*TASK ITEM*: Search the data for the word "size" and copy out every line that has it.

[Stored data]
========================

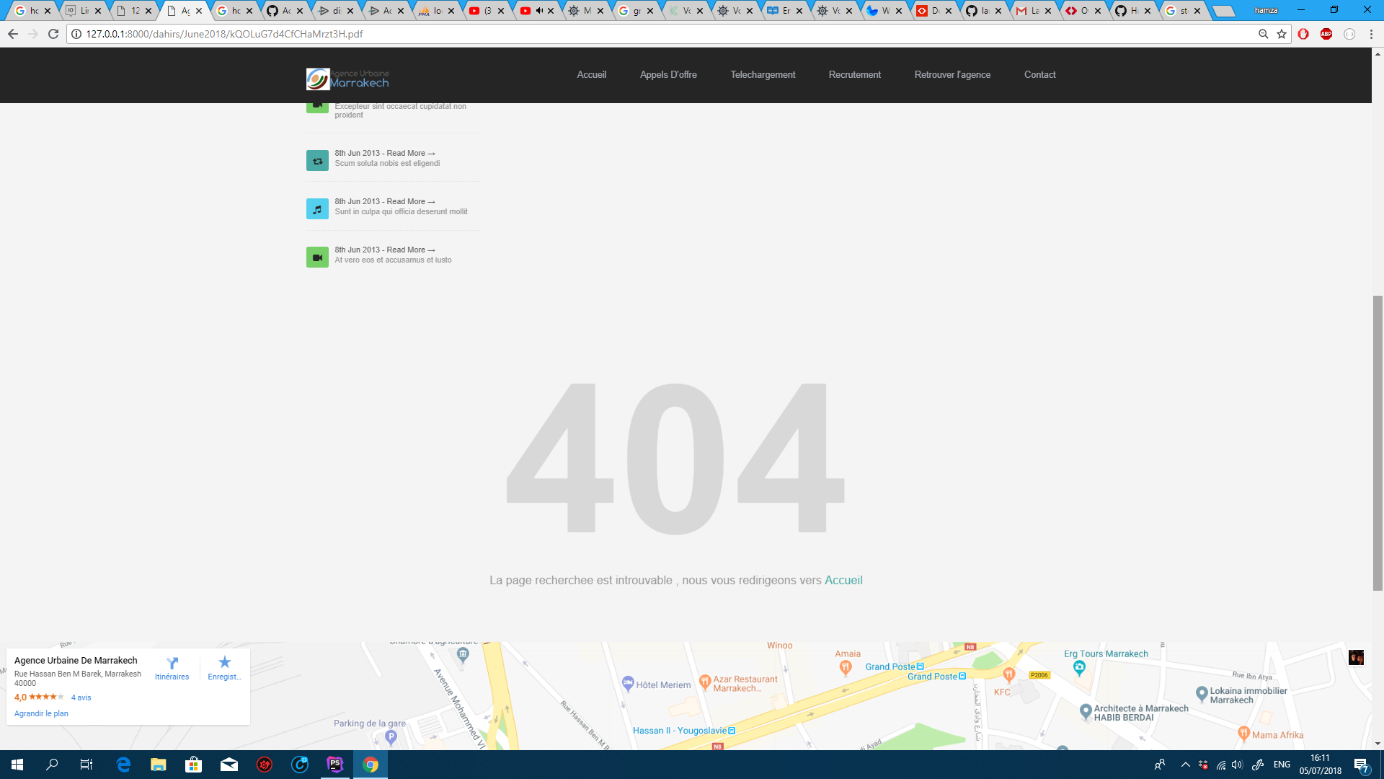Open Agrandir le plan on the map card
Screen dimensions: 1384x779
point(41,713)
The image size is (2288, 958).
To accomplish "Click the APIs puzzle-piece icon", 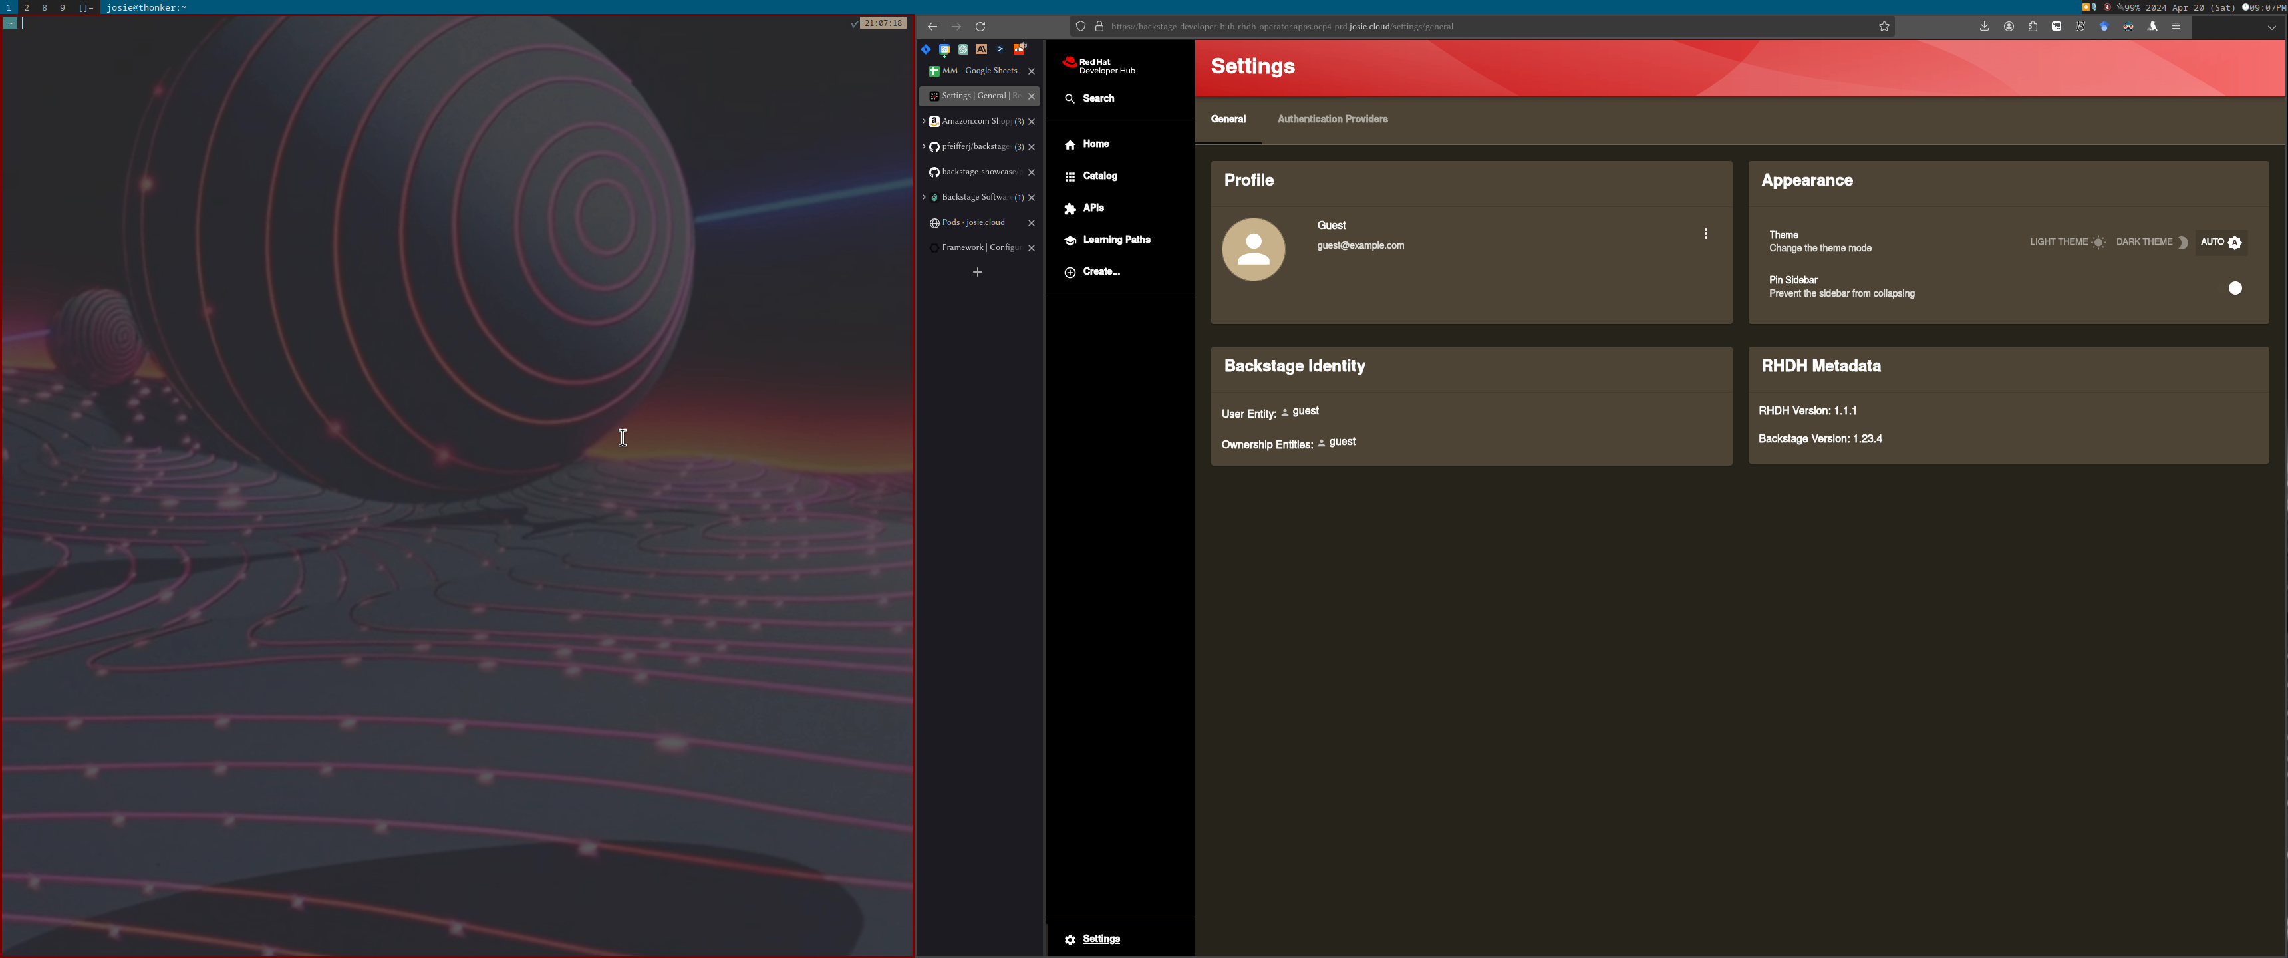I will click(1069, 208).
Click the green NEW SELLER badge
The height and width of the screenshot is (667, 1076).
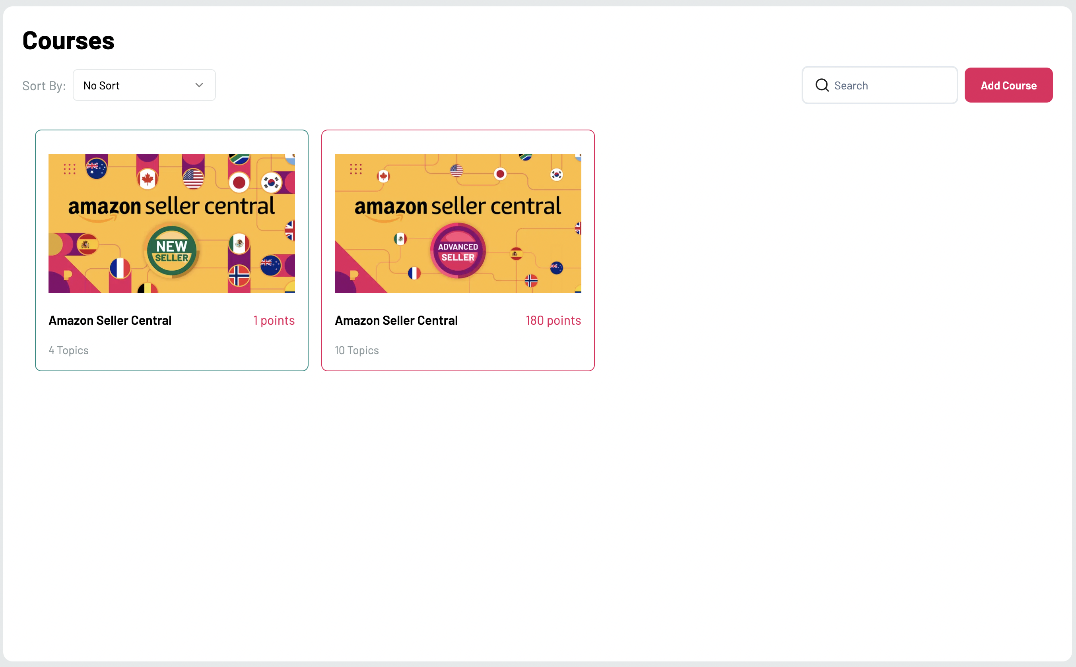[x=172, y=251]
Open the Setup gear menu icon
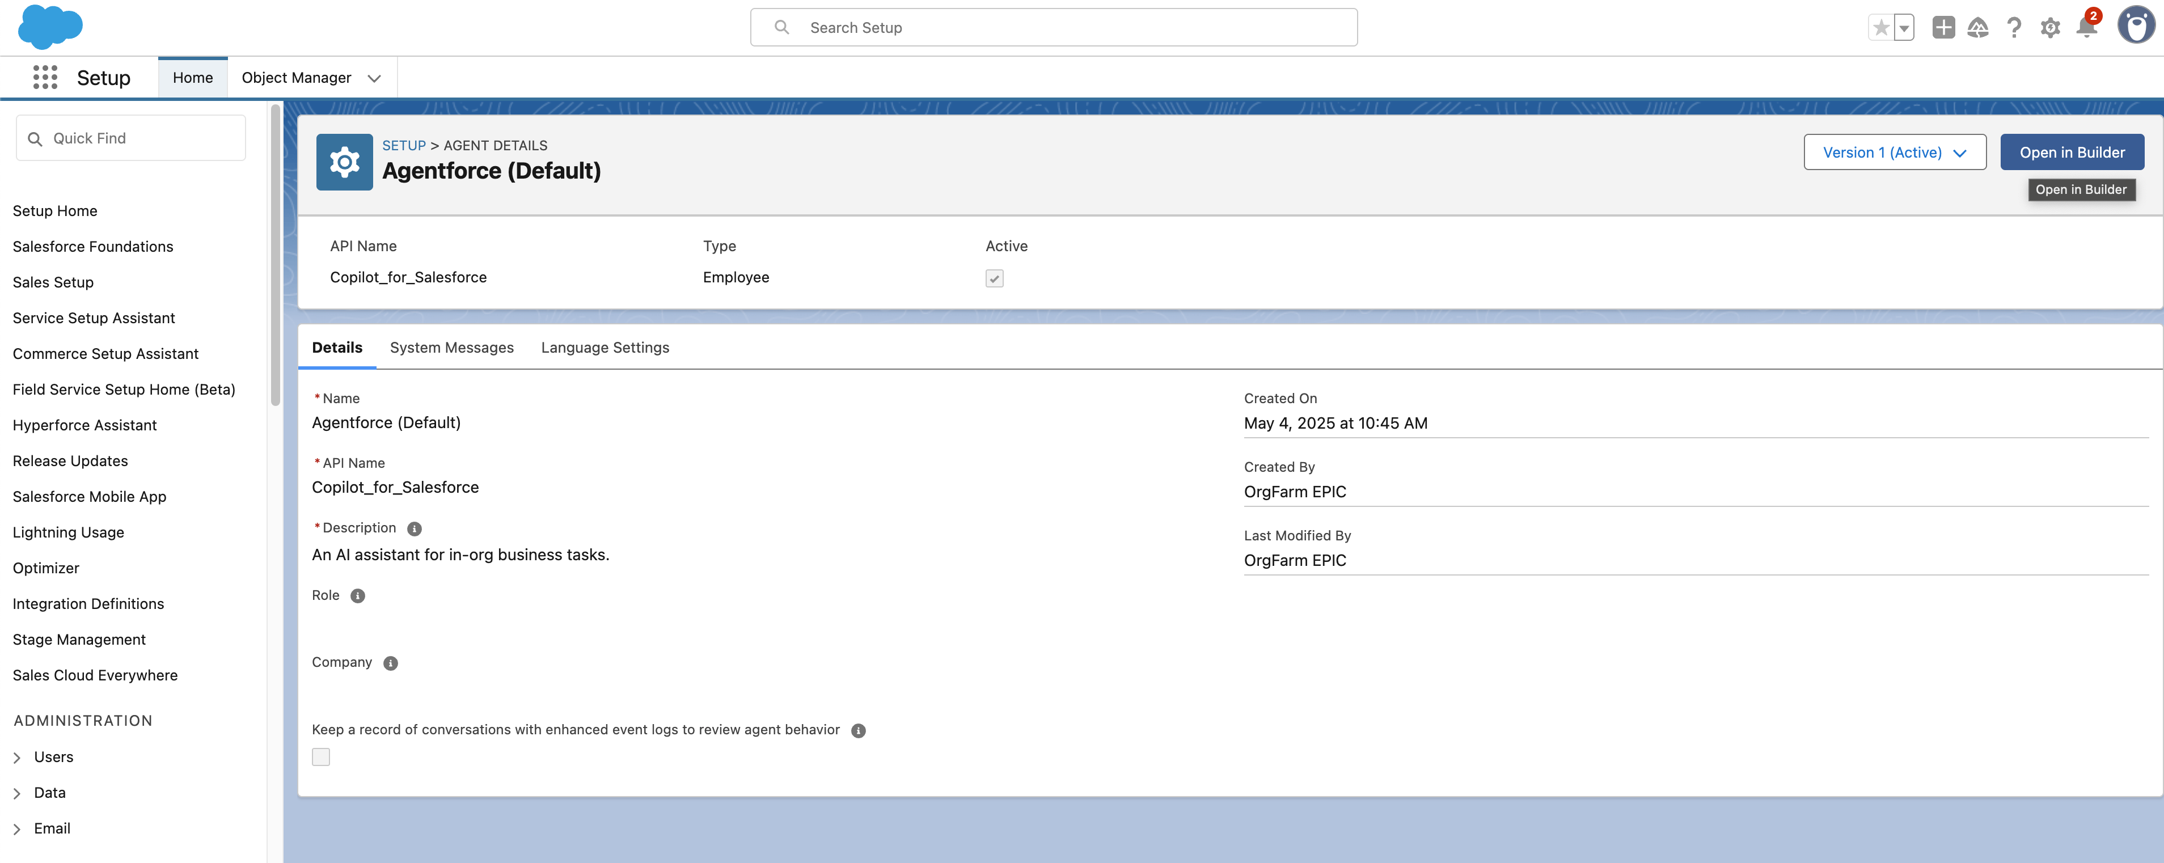This screenshot has width=2164, height=863. click(x=2050, y=28)
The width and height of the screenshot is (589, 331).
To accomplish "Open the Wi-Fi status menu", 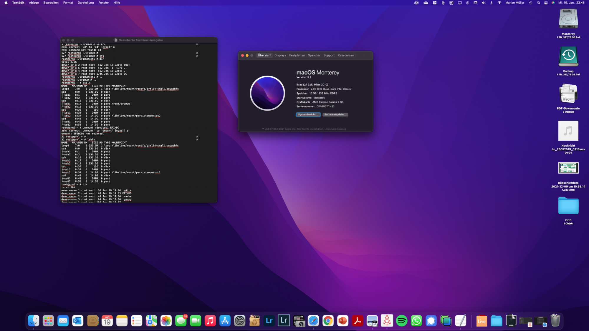I will [499, 3].
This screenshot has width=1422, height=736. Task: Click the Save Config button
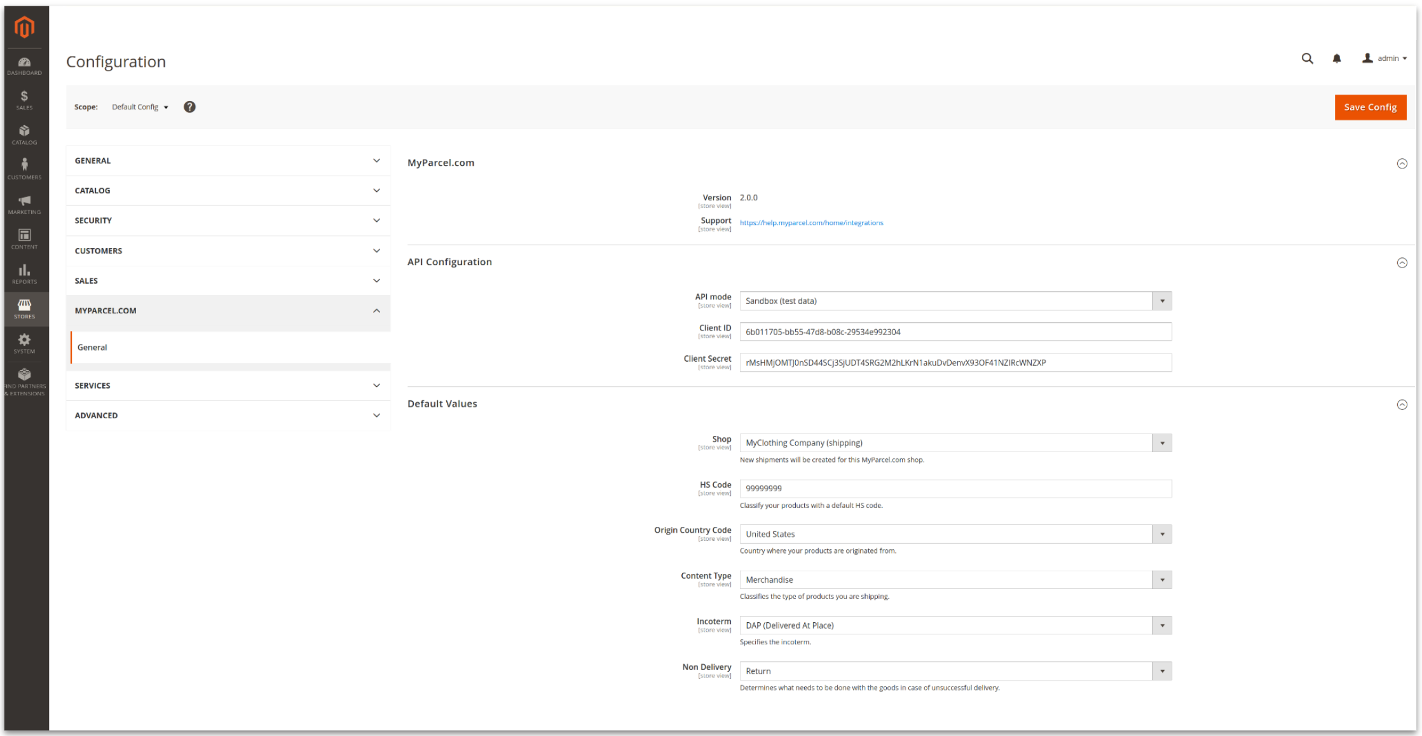1371,107
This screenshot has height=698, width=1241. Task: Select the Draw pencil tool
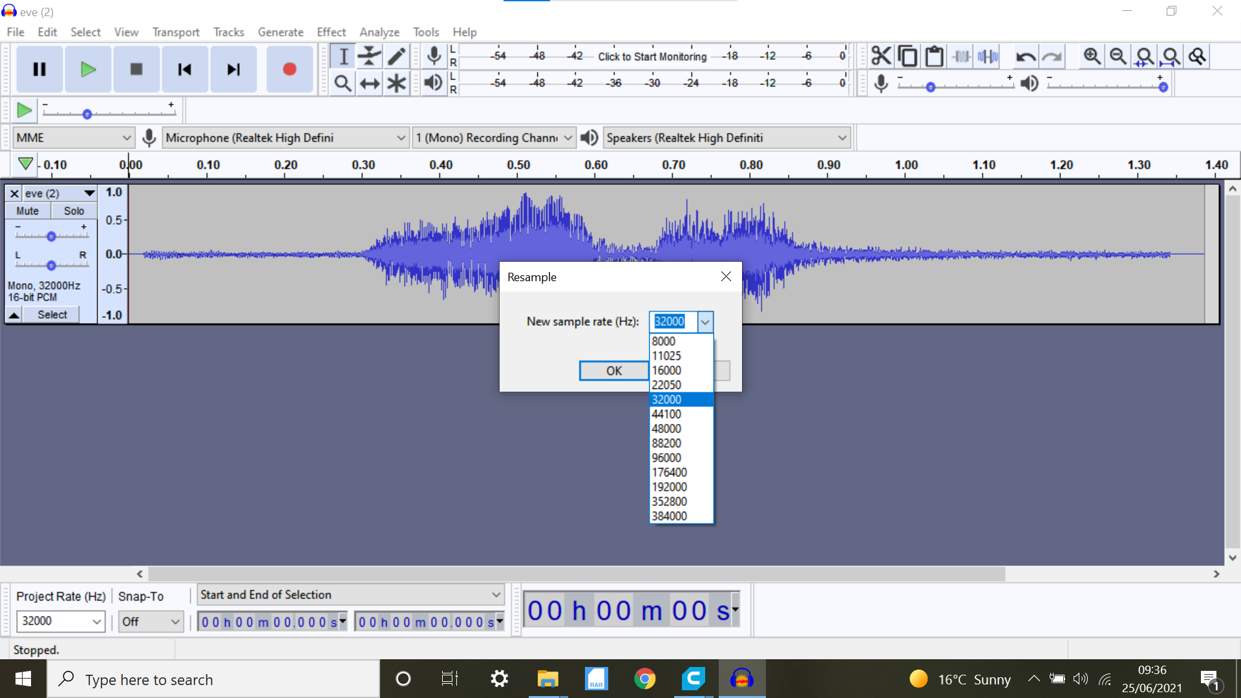396,56
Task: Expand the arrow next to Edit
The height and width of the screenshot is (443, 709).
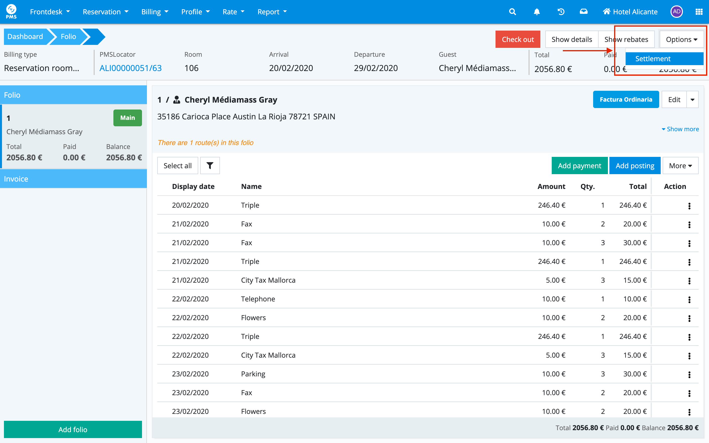Action: pyautogui.click(x=692, y=100)
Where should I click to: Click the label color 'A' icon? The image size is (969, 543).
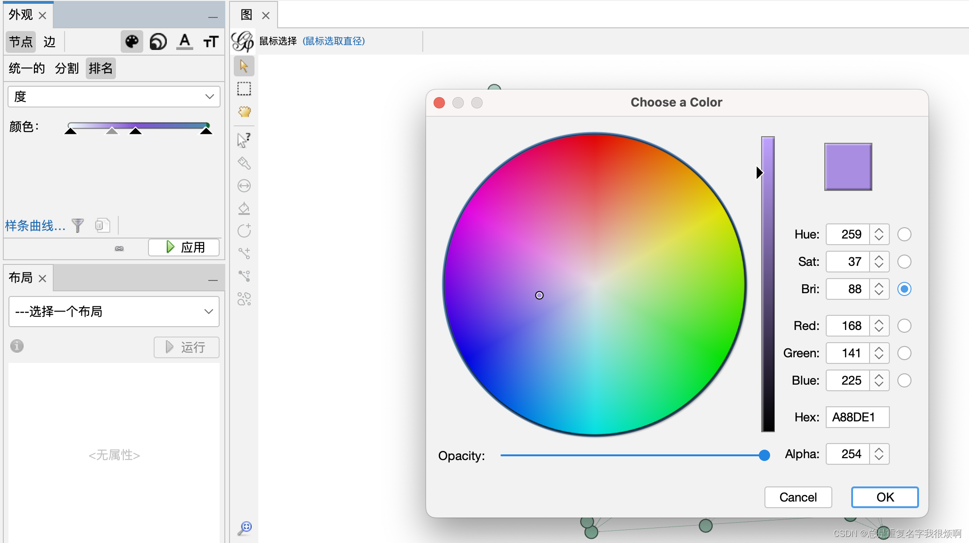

========================

*TASK OUTPUT*:
The image size is (2288, 958).
Where should I click to: Click the label color 'A' icon? The image size is (969, 543).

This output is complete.